My idea had been that bunwit should be the first thing centipig saw after eating the bowl of potion. I’d thought it out very carefully, and that seemed best. Bunwit was very fast on his feet and couldn’t possibly be overtaken even at centipig’s fastest. But after nine tries to get the pig to eat the bowl, I ... well, I became careless. Anticipating still another failure, I was leaning against a tree waiting for the pig to kick the bowl away for the tenth time when it whoffled it up in one gulp and turned its piggy eyes straight on me. They were full of rage and fury, just as always, but as I looked into them I saw them change.
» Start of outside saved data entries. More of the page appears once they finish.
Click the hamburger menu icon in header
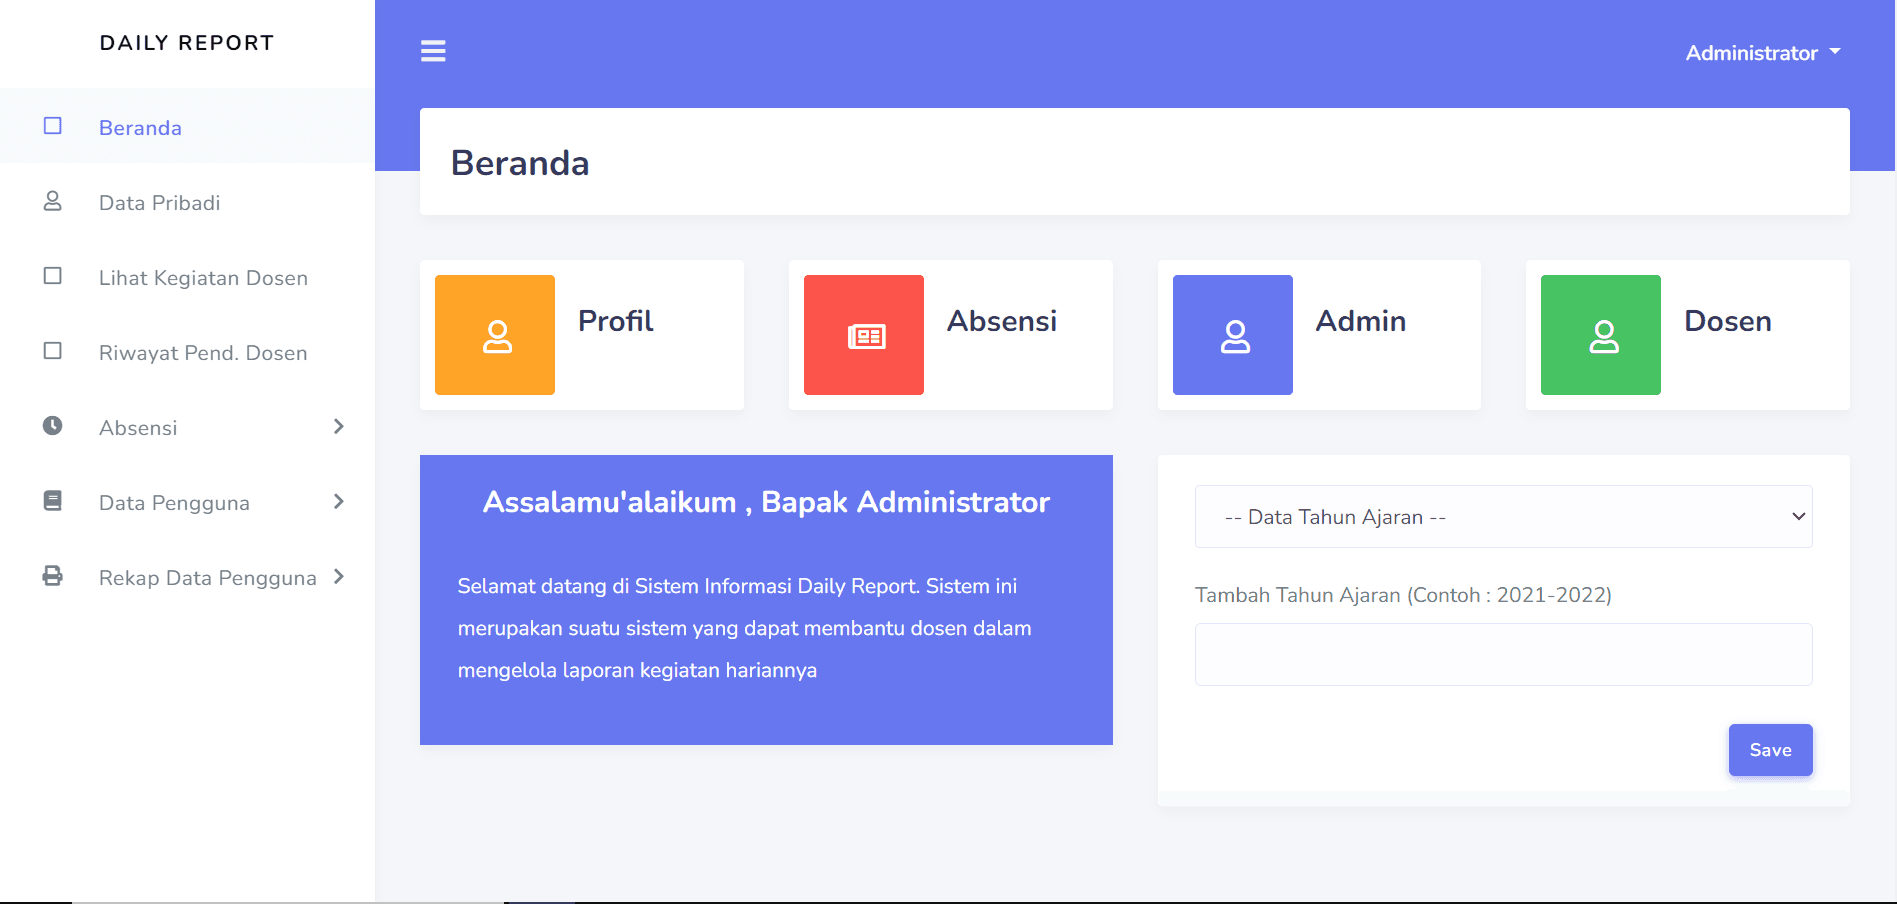This screenshot has height=904, width=1897. pos(433,51)
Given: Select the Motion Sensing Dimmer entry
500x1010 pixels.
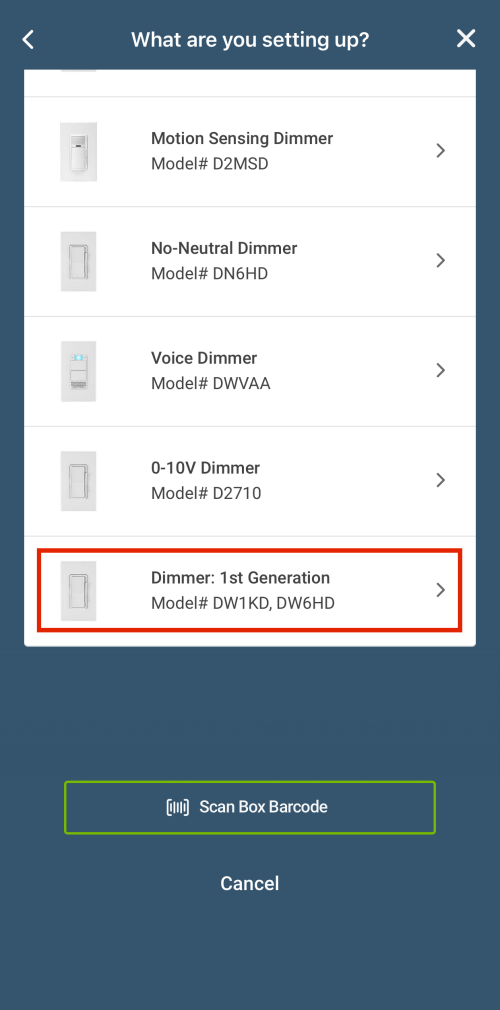Looking at the screenshot, I should (x=250, y=151).
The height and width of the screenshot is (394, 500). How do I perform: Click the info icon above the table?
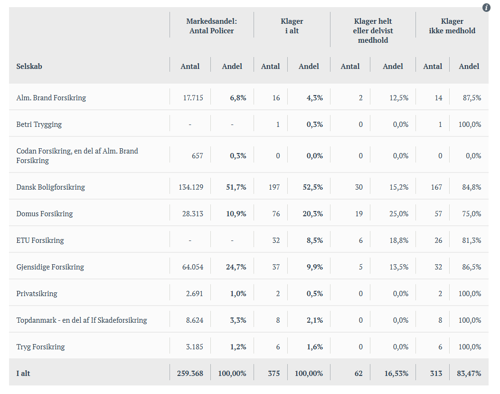coord(486,8)
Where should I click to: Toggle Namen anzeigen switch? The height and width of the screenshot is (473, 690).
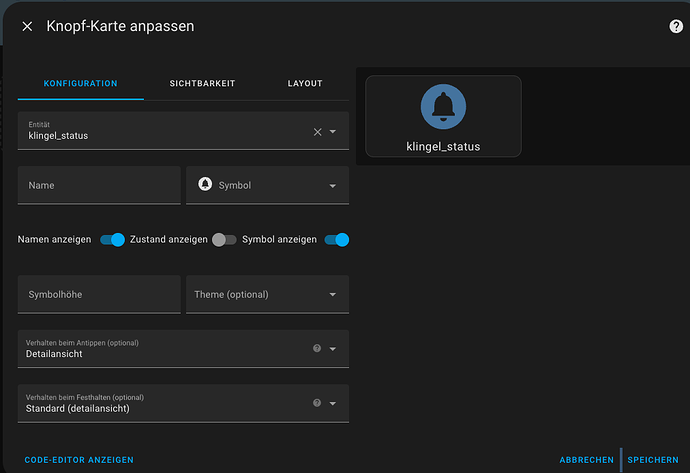[x=112, y=240]
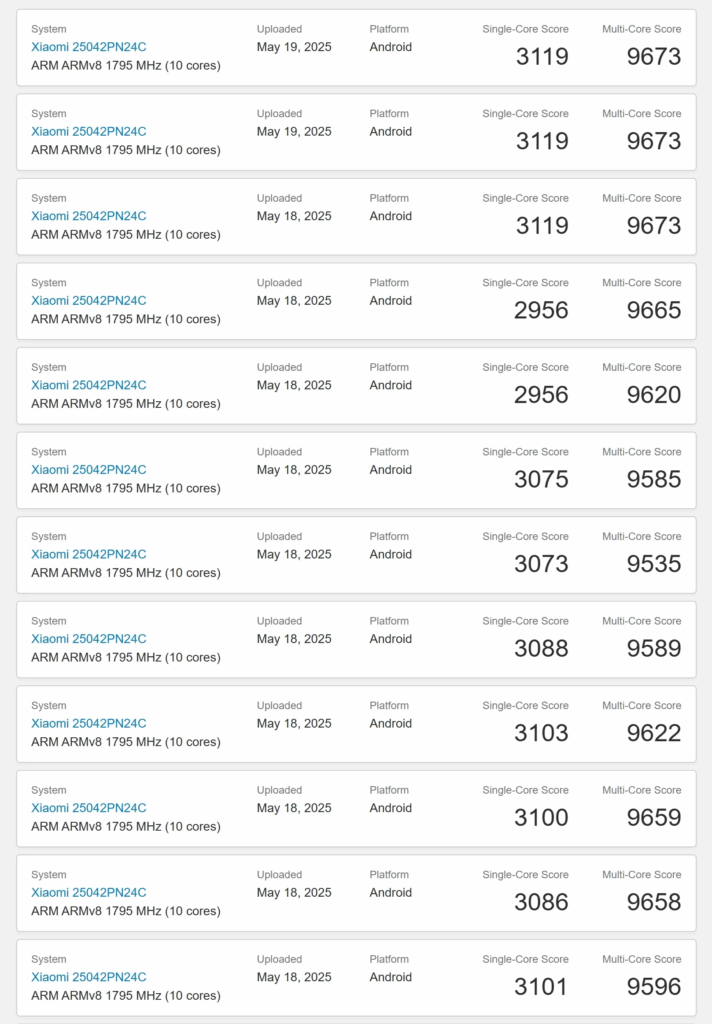This screenshot has height=1024, width=712.
Task: Open Xiaomi 25042PN24C link uploaded May 18 scoring 9673
Action: (88, 216)
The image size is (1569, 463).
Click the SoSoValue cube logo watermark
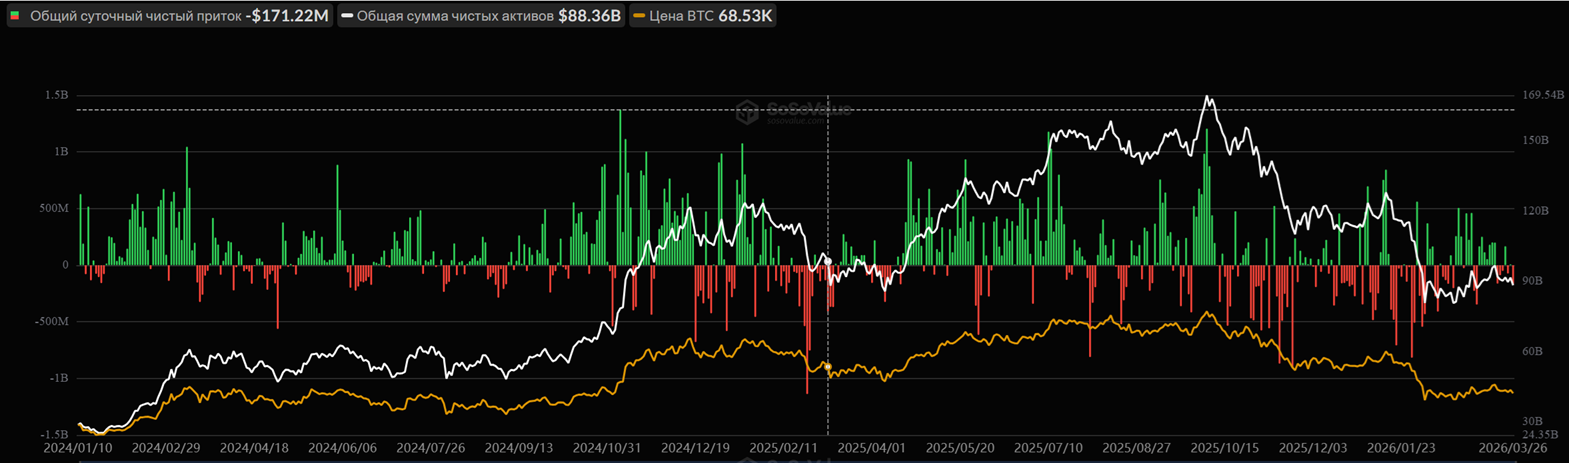point(747,112)
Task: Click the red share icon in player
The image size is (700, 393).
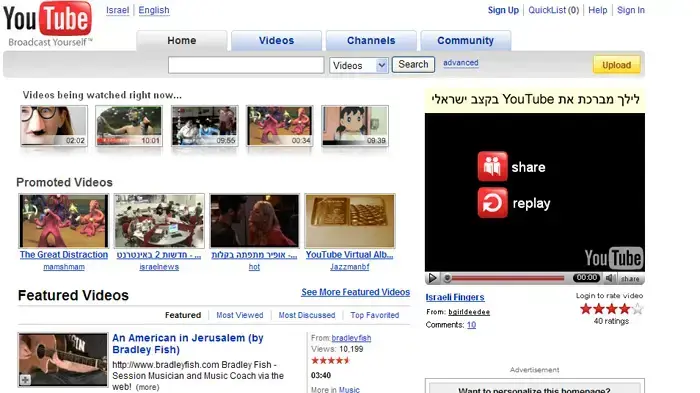Action: (x=492, y=166)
The only thing I can think of as a comparison would be the expression on Grompozzle’s face when he used to come licking my hands and begging for biscuits. It was a much more frightening expression than the beast-destruction look it had worn before. This was truly horrifying. A kind of sucking, intense desire. An unthinking hunger. I knew what I’d done in a moment. The thing was so big that, without even thinking about it, I’d made enough potion for any hundred persons. I’d forgotten that size doesn’t matter with love potions. “Size doesn’t matter,” Murzy had said. “It’s not like a sleeping drug.” Well, I’d remembered her saying it, but I’d forgotten it in the doing.

It came for me, ready to eat me out of love, ready to pursue me forever, and I screamed as though Basilisks were biting me and got out of there. Enough sense remained to remember to run downhill and then away. It bleated horribly, then began to track me. By the Eleven and the Hundred Devils, it had never tracked anything before, but now it was tracking me.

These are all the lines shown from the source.